** Consigne a **
Repérez dans le listing toutes les lignes qui contiennent le mot « bubble », puis recopiez-les.

** Article **
↓↓↓

On vérifie que nos systèmes sont à jours.
# yum update
Désactivation Firewall
Pour le déploiement de notre plateforme Kubernetes, le firewall de la distribution sera désactivé.
$ systemctl disable firewalld $ systemctl stop firewalld
Note:
Si le firewall est activé, voir annexe pour l'ouverture des ports TCP/UDP.
- Firewalld TCP ports
- Firewalld UDP ports
Service chrony
Installer le service de temps 'chrony' ou 'ntpd'
$ yum install chrony Lecture des listes de paquets... Fait Construction de l'arbre des dépendances Lecture des informations d'état... Fait Les paquets supplémentaires suivants seront installés : libnspr4 libnss3 Les NOUVEAUX paquets suivants seront installés : chrony libnspr4 libnss3 0 mis à jour, 3 nouvellement installés, 0 à enlever et 0 non mis à jour.
On redémarre le service
$ systemctl restart chrony
Définir le 'timezone'.
$ timedatectl set-timezone Europe/Paris
Vérification de la timezone.
$ timedatectl
Local time: lun. 2020-06-22 00:04:38 CEST
Universal time: dim. 2020-06-21 22:04:38 UTC
RTC time: dim. 2020-06-21 22:04:39
Time zone: Europe/Paris (CEST, +0200)
System clock synchronized: yes
systemd-timesyncd.service active: yes
RTC in local TZ: no
Service SSHD
Le fichier de configuration du système de votre service SSH situé dans “/etc/ssh/sshd_config” doit inclure cette ligne qui permet la redirection TCP :
$ vi /etc/ssh/sshd_config ... AllowTcpForwarding yes ...
Redémarrer le service sshd.
$ systemctl restart sshd
Module kernel
Les modules de noyau suivants doivent être présents. Lancer la commande ci-dessous pour vérifier que tout les modules nécessaires sont bien chargés.
$ for module in br_netfilter ip6_udp_tunnel ip_set ip_set_hash_ip ip_set_hash_net iptable_filter iptable_nat iptable_mangle iptable_raw nf_conntrack_netlink nf_conntrack nf_conntrack_ipv4 nf_defrag_ipv4 nf_nat nf_nat_ipv4 nfnetlink udp_tunnel veth vxlan x_tables xt_addrtype xt_conntrack xt_comment xt_mark xt_multiport xt_nat xt_recent xt_set xt_statistic xt_tcpudp; do if ! lsmod | grep -q $module; then echo "module $module is not present"; fi; done
Pour activer les modules manquants.

↑↑↑

** Consigne b **
Rédigez la suite de l'article ci-dessus sur la préparation d'un serveur pour Kubernetes, en reprenant après sa dernière phrase.

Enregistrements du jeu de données
↓↓↓

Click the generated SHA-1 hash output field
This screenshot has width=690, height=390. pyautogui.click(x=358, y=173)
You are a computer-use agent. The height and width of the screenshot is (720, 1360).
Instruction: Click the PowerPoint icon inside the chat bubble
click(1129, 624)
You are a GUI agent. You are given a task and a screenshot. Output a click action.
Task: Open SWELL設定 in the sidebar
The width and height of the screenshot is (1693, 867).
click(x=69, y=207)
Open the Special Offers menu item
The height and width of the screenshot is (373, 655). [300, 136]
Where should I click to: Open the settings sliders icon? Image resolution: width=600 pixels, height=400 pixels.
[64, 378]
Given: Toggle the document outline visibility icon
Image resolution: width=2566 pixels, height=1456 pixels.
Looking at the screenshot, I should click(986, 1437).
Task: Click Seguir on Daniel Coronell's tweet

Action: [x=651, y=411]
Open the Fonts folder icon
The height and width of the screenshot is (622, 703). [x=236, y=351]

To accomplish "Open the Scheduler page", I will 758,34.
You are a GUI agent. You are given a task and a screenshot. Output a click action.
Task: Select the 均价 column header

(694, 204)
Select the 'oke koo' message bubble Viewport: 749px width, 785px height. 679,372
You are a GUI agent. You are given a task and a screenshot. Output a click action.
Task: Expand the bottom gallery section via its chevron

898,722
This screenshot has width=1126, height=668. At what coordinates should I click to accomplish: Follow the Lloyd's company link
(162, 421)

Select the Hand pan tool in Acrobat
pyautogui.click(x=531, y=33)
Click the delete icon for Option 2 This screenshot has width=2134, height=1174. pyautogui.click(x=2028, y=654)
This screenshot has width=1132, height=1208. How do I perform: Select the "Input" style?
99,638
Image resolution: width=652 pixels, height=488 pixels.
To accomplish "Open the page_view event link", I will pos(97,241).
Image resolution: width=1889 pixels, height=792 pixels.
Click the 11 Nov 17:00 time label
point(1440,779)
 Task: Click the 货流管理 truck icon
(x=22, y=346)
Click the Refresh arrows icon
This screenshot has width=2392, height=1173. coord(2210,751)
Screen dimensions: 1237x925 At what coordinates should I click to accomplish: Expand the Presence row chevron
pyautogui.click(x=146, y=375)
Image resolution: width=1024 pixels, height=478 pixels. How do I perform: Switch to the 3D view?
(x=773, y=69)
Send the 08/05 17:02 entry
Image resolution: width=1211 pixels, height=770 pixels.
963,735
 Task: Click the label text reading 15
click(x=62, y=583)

↑↑↑

** Résultat a **
Instruction: Click the PowerPoint icon inside the chat bubble
Select the 'oke koo' message bubble Viewport: 749px width, 785px height. 679,372

** Résultat b **
$ for module in br_netfilter ip6_udp_tunnel ip_set ip_set_hash_ip ip_set_hash_net iptable_filter iptable_nat iptable_mangle iptable_raw nf_conntrack_netlink nf_conntrack nf_conntrack_ipv4 nf_defrag_ipv4 nf_nat nf_nat_ipv4 nfnetlink udp_tunnel veth vxlan x_tables xt_addrtype xt_conntrack xt_comment xt_mark xt_multiport xt_nat xt_recent xt_set xt_statistic xt_tcpudp; do if ! lsmod | grep -q $module; then sudo modprobe $module fi; done
Utilisateur Linux 'rke'
Création d'un utilisateur Linux 'rke'
$ sudo useradd rke --uid 1250 --home /home/rke/ --create-home --shell /bin/bash
Ajouter l'utilisateur 'rke' au groupe 'Docker'.
$ sudo usermod -aG docker rke
Définir un mot de passe pour l'utilisateur 'rke'.
$ sudo passwd rke
Attribuer les droits 'sudo' à l'utilisateur 'rke'.
$ sudo nano /etc/sudoers.d/rke rke ALL=(ALL:ALL) NOPASSWD: ALL
Vérification
$ sudo -l Matching Defaults entries for rke on worker02: env_reset, mail_badpass, secure_path=/usr/local/sbin\:/usr/local/bin\:/usr/sbin\:/usr/bin\:/sbin\:/bin\:/snap/bin User rke may run the following commands on worker02: (ALL : ALL) NOPASSWD: ALL
Transférer la clé SSH sur tous les “nodes” du cluster pour le déploiement
Déploiement de RKE
Pré requis
Le déploiement du cluster kubernetes RKE sera réalisé depuis un serveur central “Bastion”.
Ce bastion disposera des outils nous permettant/simplifiant l'administration du cluster :
- kubectl
- kube-linter
- rke
- helm3
Lien : Serveur Bastion
RKE et cluster.yml
RKE utilise un fichier de configuration au format YAML. De nombreuses options de configuration peuvent être définies dans le fichier cluster.yml.
Ce fichier contient toutes les informations nécessaires à la construction du cluster Kubernetes, comme les informations de connexion aux nœuds, les adresses IP ainsi les rôles à appliquer à chaque nœud, etc.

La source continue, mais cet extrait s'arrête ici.